We remain protected from this price volatility in 2016 with approximately 86% of our budgeted natural gas volumes hedged at CDN $3.12 per gj for the remainder of the year. We do not anticipate selling any of our natural gas at AECO daily prices this summer. In addition to our hedging program, we have diversified away from the western Canadian market by diverting approximately 10% of our budgeted natural gas volumes for 2016 to the U.S. mid-west market. This pricing is currently at a 90% premium to AECO pricing.

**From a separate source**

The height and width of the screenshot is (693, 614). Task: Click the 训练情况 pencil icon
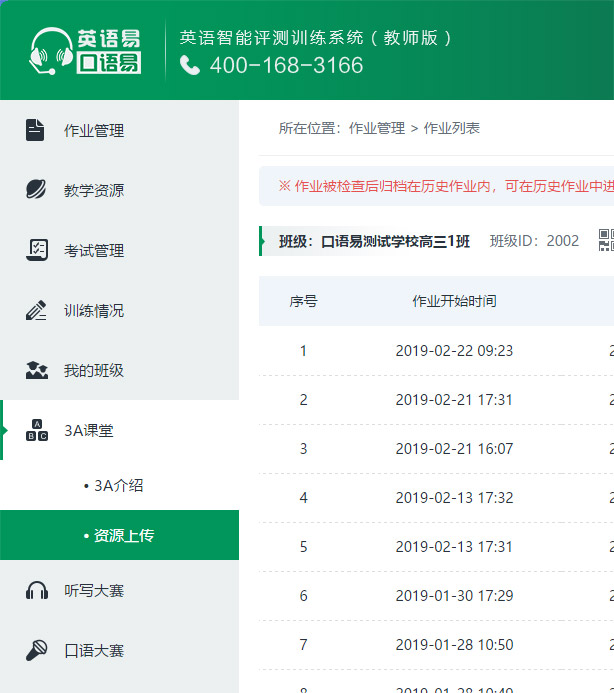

Our 2016 capital budget remains unchanged at $140 to $145 million, which is expected to result in drilling approximately 36 (32.9 net) wells. With a desire to preserve our reinvestment economics, we have deferred the drilling and completion of certain wells to the second half of the year. This deferral, coupled with the curtailment of approximately 2,900 boe per day of natural gas production, will result in average production for 2016 of between 66,000 and 69,000 boe per day. This level of production will generate funds from operations of between $225 and $235 million at current forecasted commodity prices. When added to our dividend payments, this capital budget will result in a conservative payout ratio of below 70%, leaving between $70 and $80 million to be used towards debt repayment. We remain focused on improving our financial flexibility, continuing to rationalize non-core assets and concentrate our capital spending in two core areas. We will remain responsive with our capital budget should commodity prices improve in the second half of the year.

Ms. Magni Lake and Mr. Cory Stewart resigned as Vice President, Marketing and Vice President, Land, respectively. On behalf of Bonavista, we thank them for their service and commitment and wish them all the best in their future endeavors.

We thank our employees for their dedication and commitment through these challenging times and our shareholders for their continued support.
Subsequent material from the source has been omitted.